What is becoming more and more obvious, however, is that what I overtly think and feel, in my conscious, is not the whole picture. For the same reason I have suffered from high blood pressure for the past 10+ years (long before discovery), my body is now suffering from the impact of my new reality. Additional stress added to unmanaged stress. Despite my very best efforts at managing that stress, and eating healthy and exercising regularly, my blood tests showed that my blood glucose is completely unmanaged. My doctor and I went over everything I had been doing for the past three months and she came to the conclusion that stress and anxiety are literally killing me. My life is very different, now, and I am not managing it well. She once again brought up anti-depressants and for the first time in two years, I did not say no. I started to cry. She held my hands in hers. She said I was trying to be too strong and my body was telling me I needed help. And I am going to now take that help. The last thing I wanted to hear was that I needed to take more medication. I felt defeated and potentially even a little more depressed by the idea. But, I pulled up a chair next to hers and we sat together and she helped me fill out a little questionnaire gauging indicators of depression and anxiety. I am in the low category for both, in other words, my signs of depression and anxiety are not severe, but they are there.
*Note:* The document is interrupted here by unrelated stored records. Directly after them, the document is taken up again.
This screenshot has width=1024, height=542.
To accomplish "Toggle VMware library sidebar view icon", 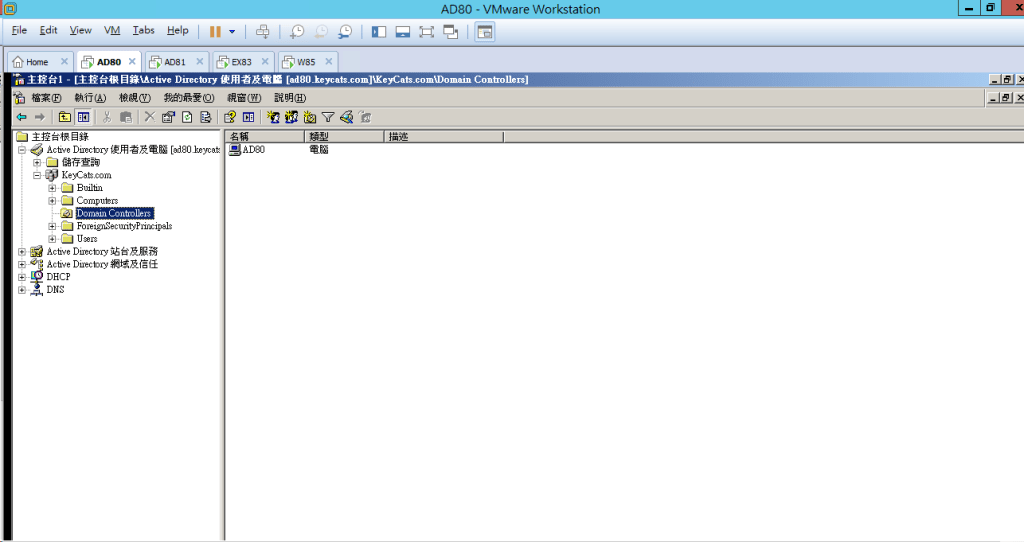I will tap(379, 32).
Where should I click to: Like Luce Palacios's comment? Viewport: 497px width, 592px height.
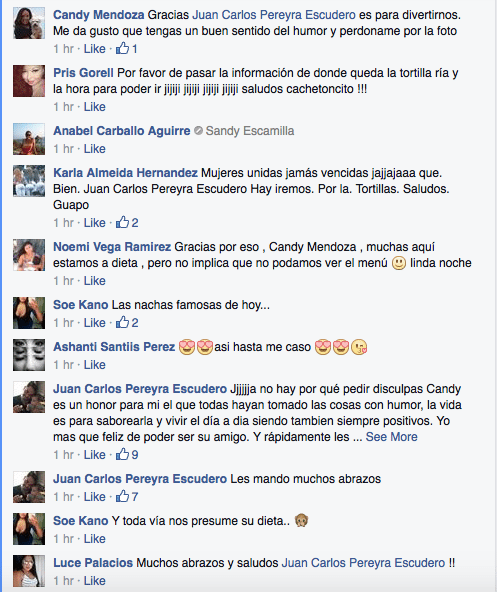(94, 581)
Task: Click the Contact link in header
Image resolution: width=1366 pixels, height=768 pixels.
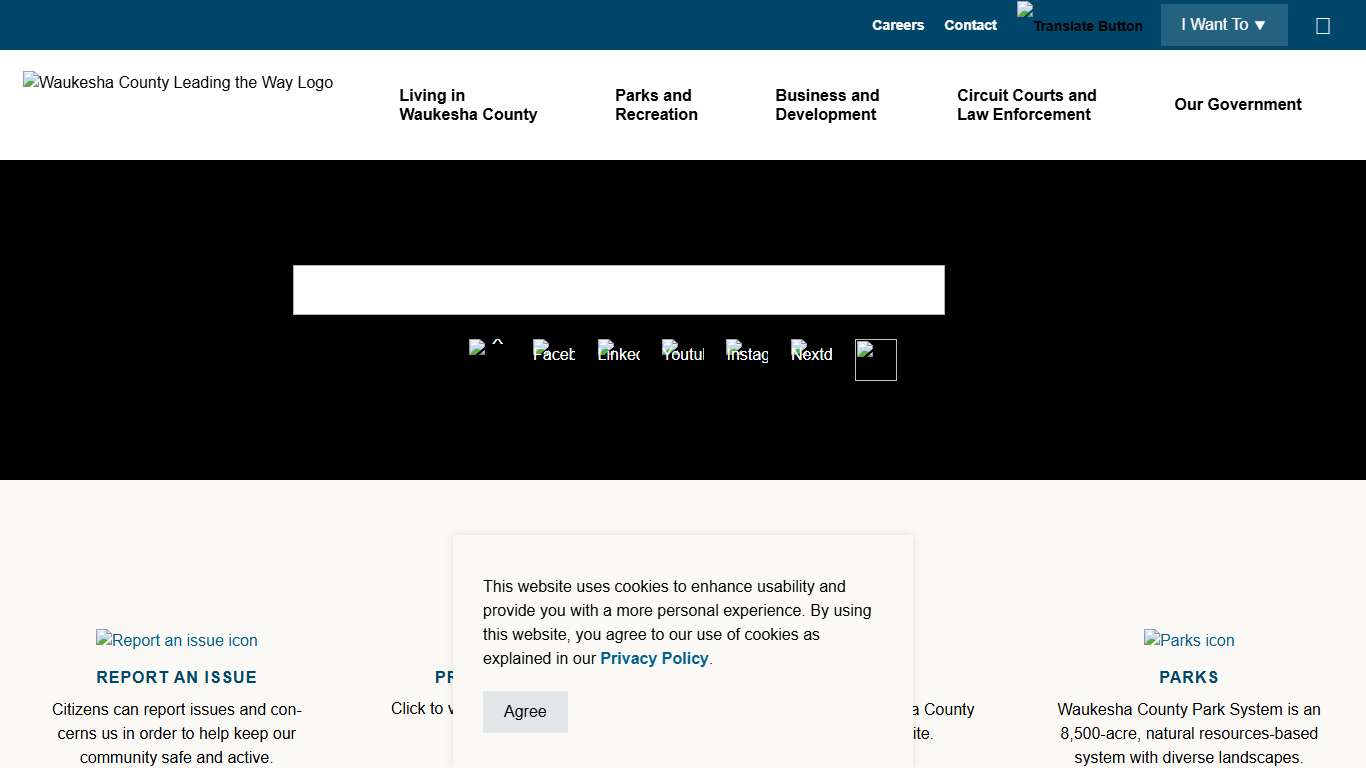Action: pyautogui.click(x=970, y=25)
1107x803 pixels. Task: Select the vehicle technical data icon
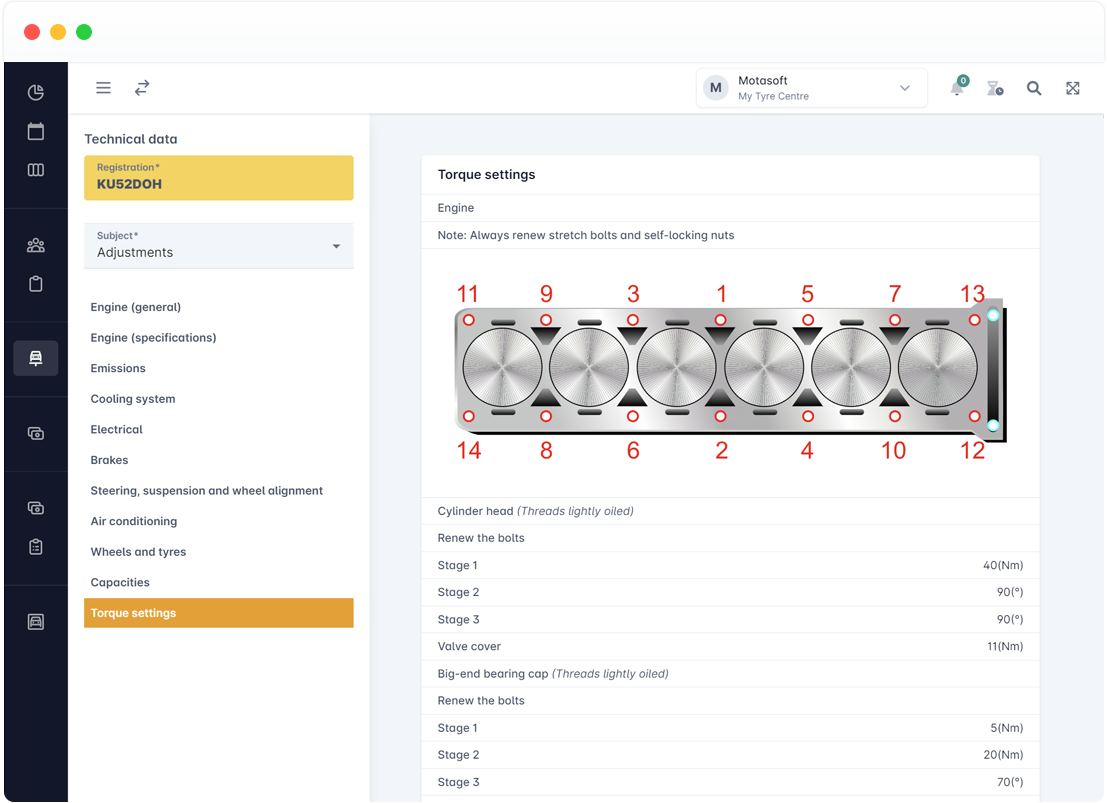(x=35, y=358)
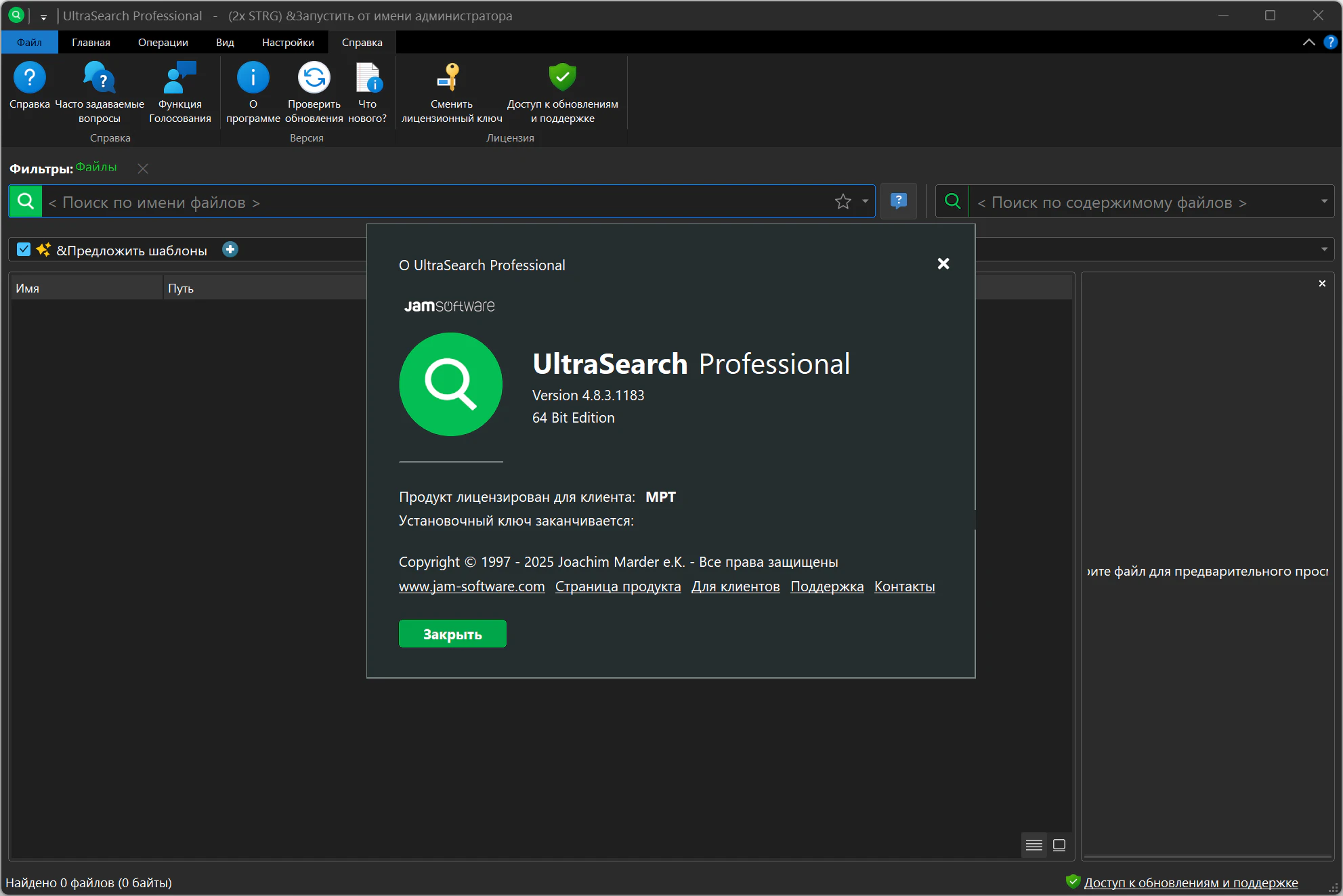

I have been suffering physical symptoms, like pinched nerves in my back and tightening of the chest, the heart murmur that appeared in the months post discovery has worsened. But most of all, there are many days when I have to force myself to do anything, even the things I love. This is just not me, it’s not right, and my health is suffering.
I went from my doctor appointment to the therapy appointment I had scheduled all those weeks ago. I had been in to see Ms. Honey when she had the cancellation just after Valentine’s Day, but this was my first regularly scheduled appointment. First order of business was to schedule a future appointment for Blue Eyes to “do” his Ninth Step. He is ready. The Shrink has suggested Blue Eyes present his amends step to me with Ms. Honey present. She liked the idea and we scheduled a date. It falls just after Blue Eyes’ deadline, but that is not his fault, so we’ll cut him some slack. The second order of business was to let Ms. Honey know I would be going on a low dose anti-depressant. We talked about that for a while. She asked me to call or text her with any questions regarding the drug I have been prescribed as well as any symptoms or side effects I am concerned about. Lastly, we talked about the other reason why I agreed to start taking anti-depressants, other than the underlying anxiety and its potential affect on my blood glucose, and that is this feeling that I have lost part of my identity in the healing process.
I need to get me back. I need to get me back 100% of the time, not just some of the time. I need to be healthy and happy and whole for me, not for anyone else. I thought I was doing so well. I mean, I think I am doing okay, but I want to do better because the subconscious part of me is screaming at me to do better. I want to be that 90 year old woman sitting in a rocker on the deck of my beach house wrapped in a shawl I knitted, drinking a cup of herbal tea, and I want to feel peace and happiness in the deepest parts of me.